Technicolor board rebuffs revised offer from JPMorgan

UPDATED: The board of directors at French firm Technicolor has rejected proposals submitted by JPMorgan subsidiary Jesper Cooperatief to amend some details of the contracts signed last month involving the acquisition of a 30% stake in Technicolor by JPMorgan.

Technicolor’s board of directors viewed “very favourably” JPMorgan’s willingness to increase the subscription price of the shares to be issued under the reserved capital increase from €1.6 to €1.9 per share.

This would have meant that the total capital increase proceeds would have been comprised between €169mn and €179mn, compared to the total proceeds implied by the previously-agreed contract of €147mn to €158mn.

However, the amended proposal also included new terms that Technicolor deemed to be unfavourable, including a break-up fee and a clause that freed JP Morgan from its obligations if a new resolution was approved by shareholders.

Therefore, Technicolor’s board of directors has concluded the originally agreed deal of May 2nd to be more beneficial to the company and its shareholders, and that the uncertainty created by the new condition outweighs the benefits of an increase in share price.

The company will therefore continue in its efforts to convince shareholders of this when they meet for the General Shareholders’ Meeting on June 20th.

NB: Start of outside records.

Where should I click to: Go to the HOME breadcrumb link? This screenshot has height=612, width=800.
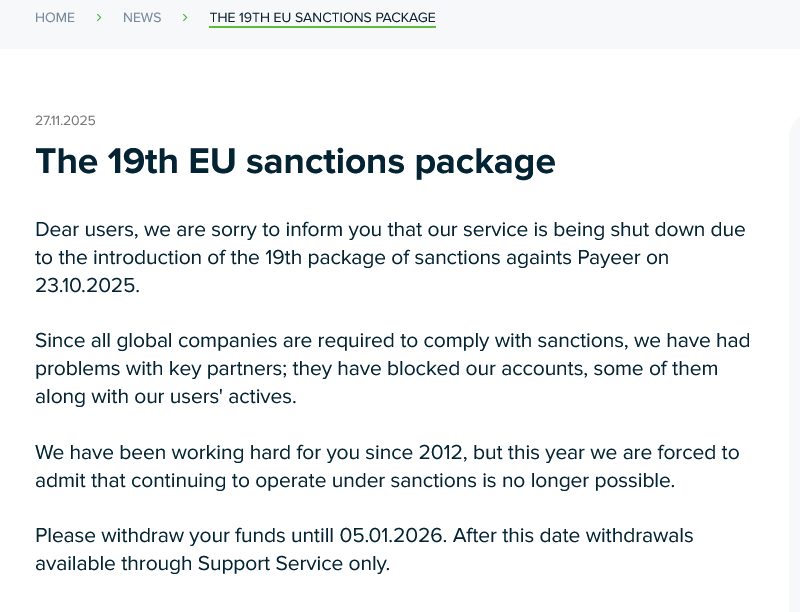tap(55, 18)
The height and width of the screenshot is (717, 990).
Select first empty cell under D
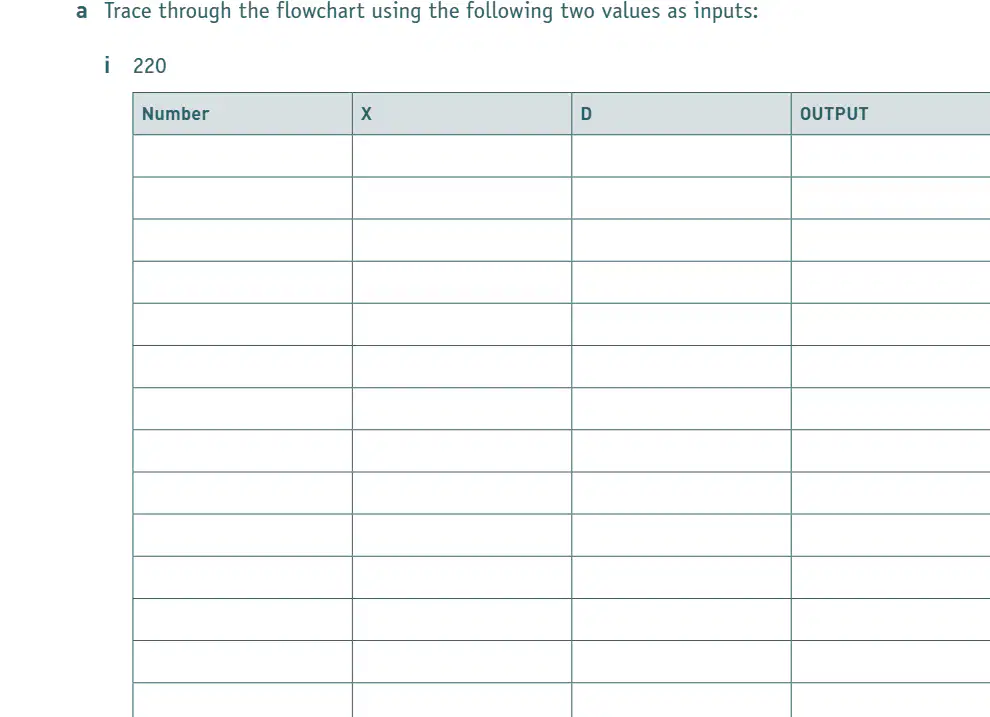[681, 156]
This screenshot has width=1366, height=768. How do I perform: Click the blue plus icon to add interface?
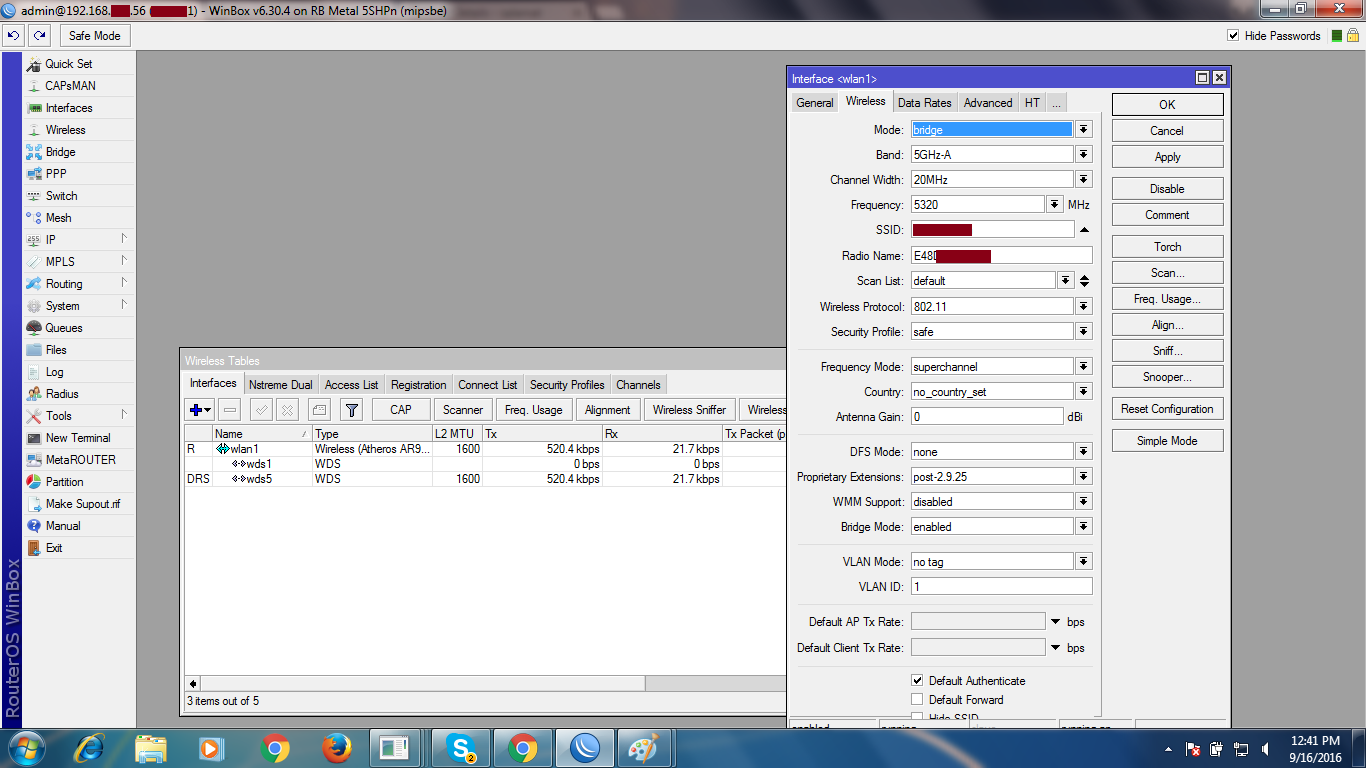pyautogui.click(x=196, y=409)
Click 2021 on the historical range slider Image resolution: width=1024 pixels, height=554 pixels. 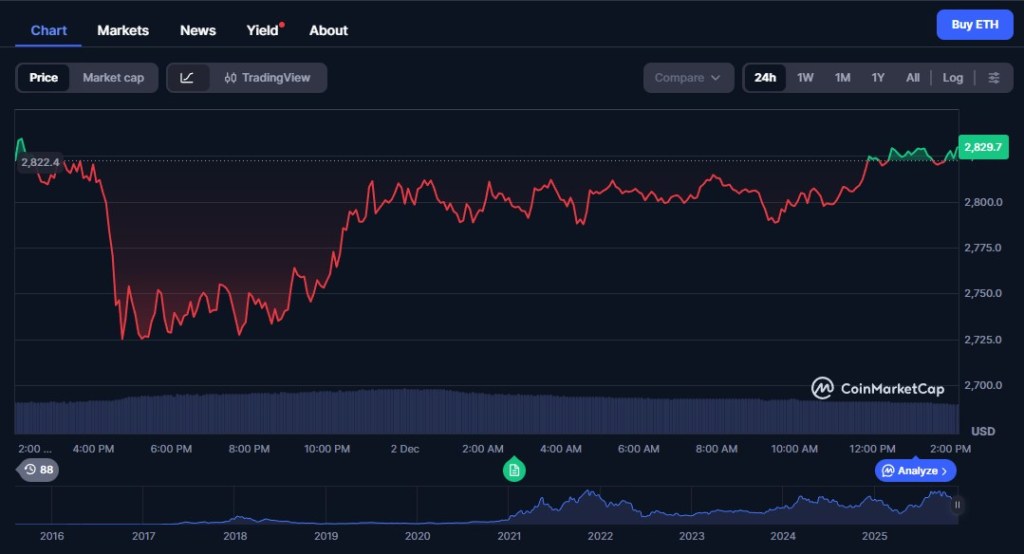tap(509, 536)
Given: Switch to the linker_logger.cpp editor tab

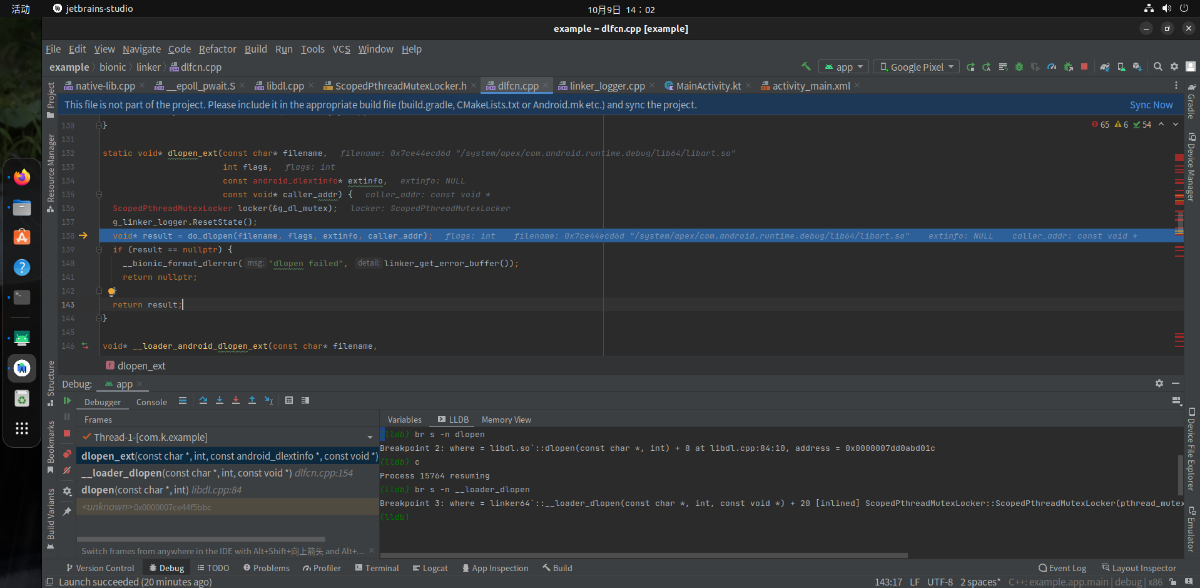Looking at the screenshot, I should coord(600,86).
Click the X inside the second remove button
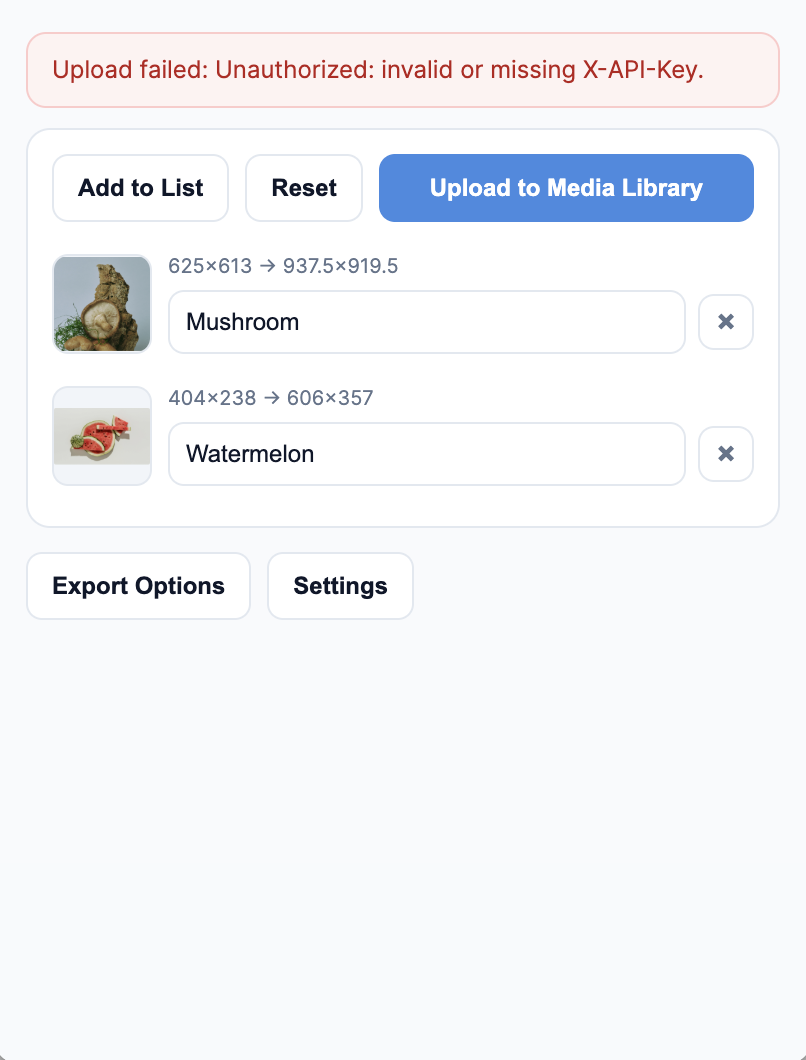Screen dimensions: 806x1060 726,454
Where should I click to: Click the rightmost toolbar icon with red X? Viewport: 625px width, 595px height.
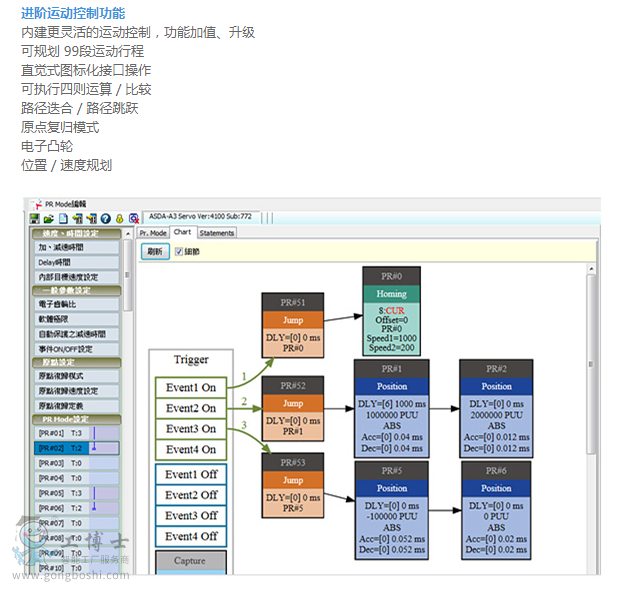click(133, 218)
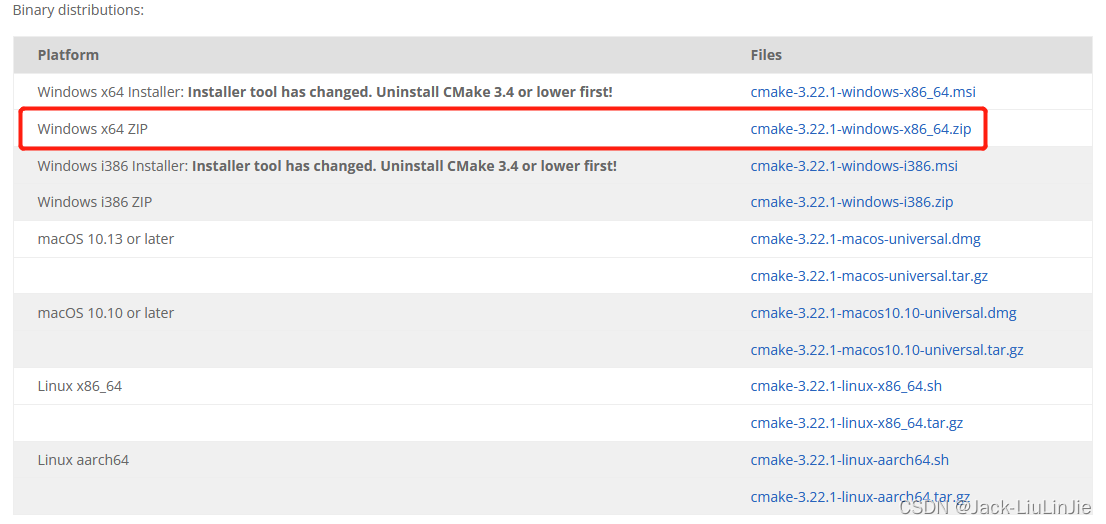Select the Linux aarch64 platform label
Screen dimensions: 1106x524
click(x=83, y=460)
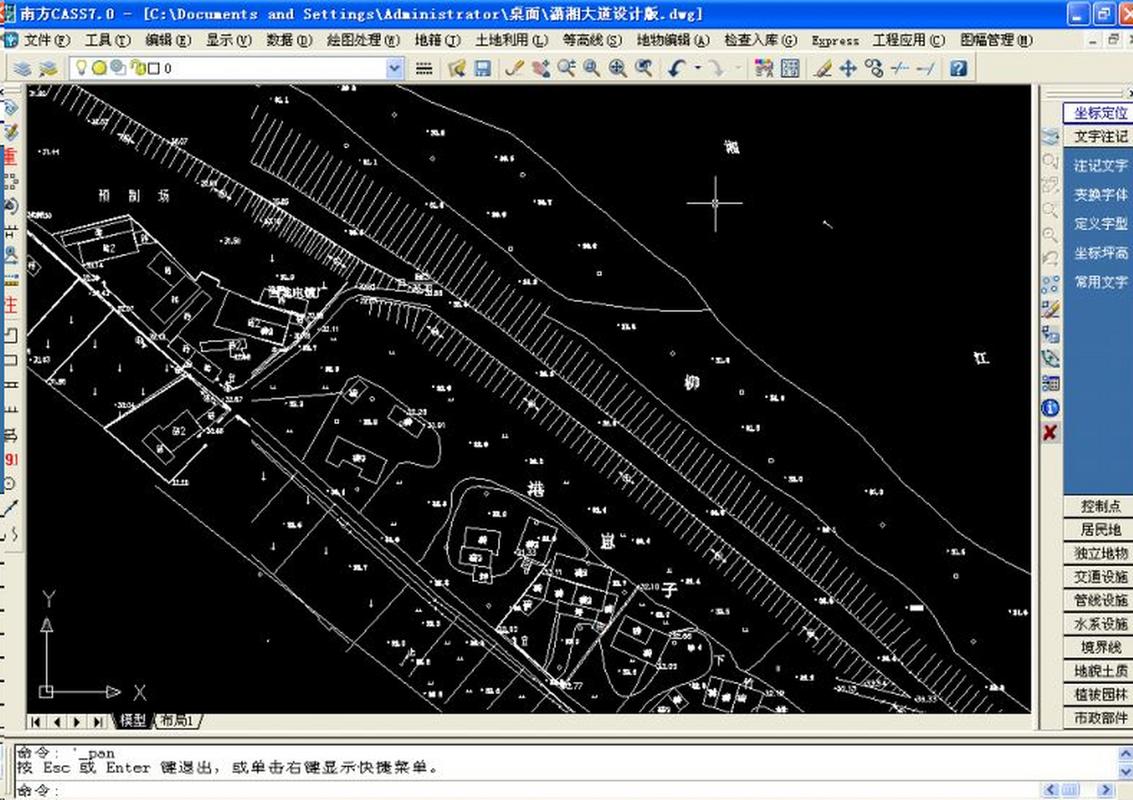Click the save (floppy disk) toolbar icon
This screenshot has height=800, width=1133.
482,68
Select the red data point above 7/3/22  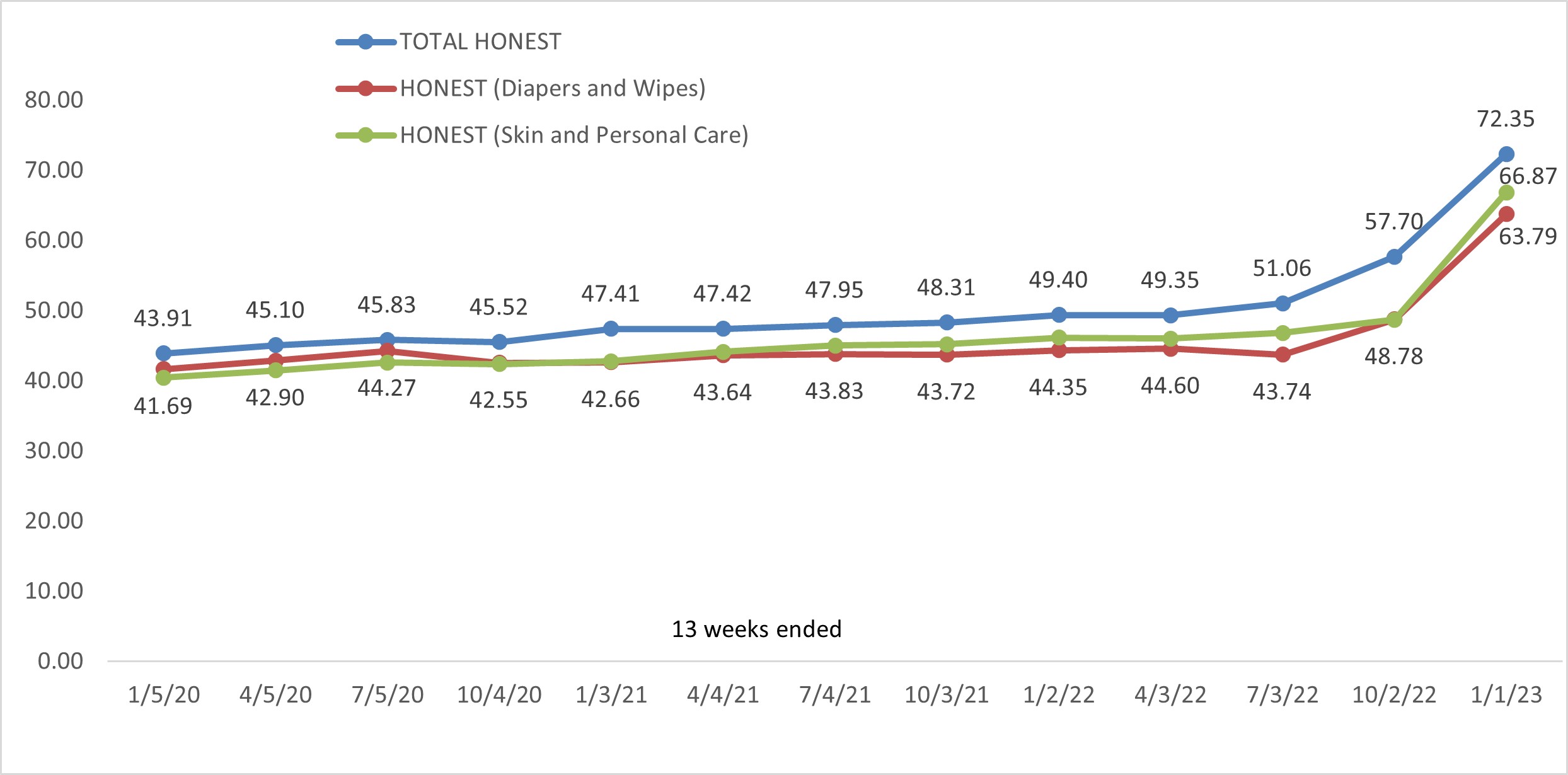[1283, 355]
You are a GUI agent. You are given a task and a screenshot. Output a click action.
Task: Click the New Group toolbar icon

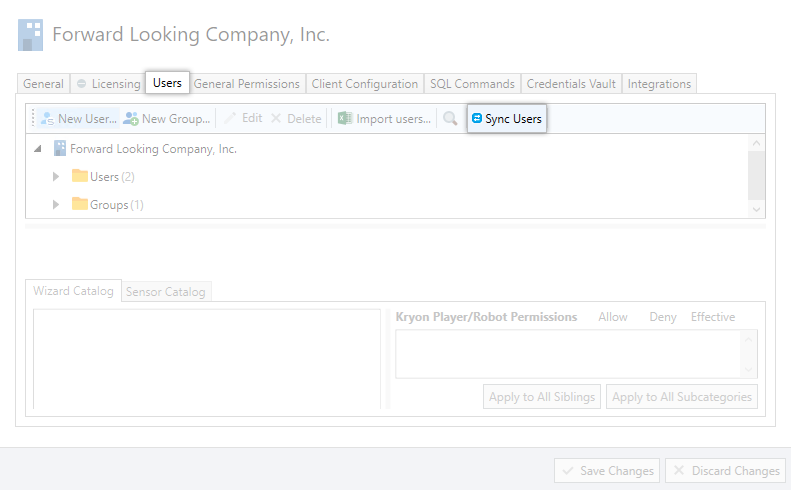(x=131, y=119)
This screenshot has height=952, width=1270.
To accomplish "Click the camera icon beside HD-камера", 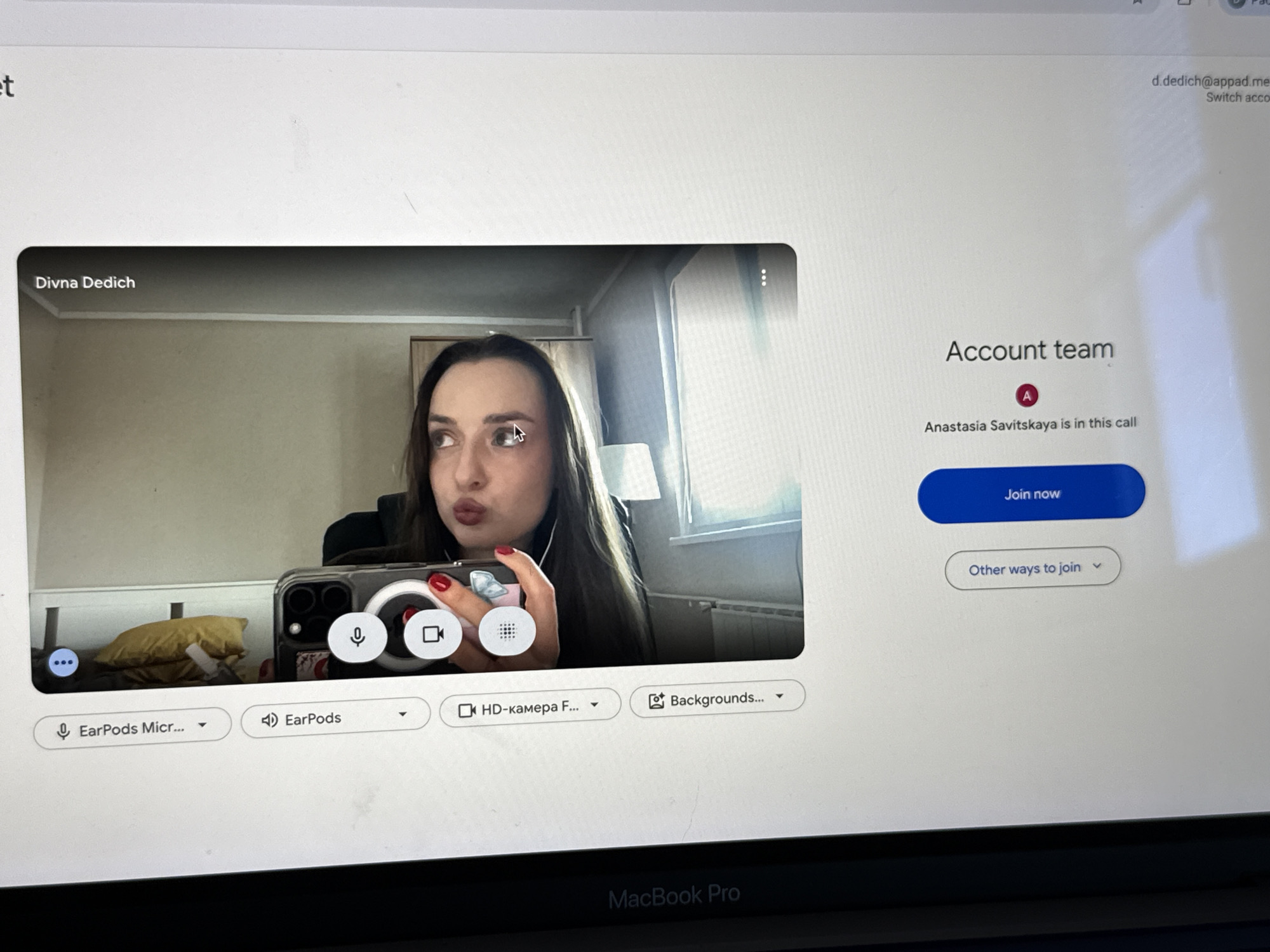I will click(467, 710).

Technicolor recently confirmed that its set-top box manufacturing facility in the French city of Angers (Maine-et-Loire department) had become insolvent, and petitioned the Nanterre Commercial Court (France) to open rehabilitation proceedings (“redressement judiciaire”) for Thomson Angers, which owns the facility. More details here.

In its latest results, Technicolor reported that the turnaround plan for its Connected Home division (which produces set-top boxes) started to generate some improvements: fixed costs at its Manaus, Brazil facility were cut by two percentage points, and non quality costs are expected to decrease over the course of the year.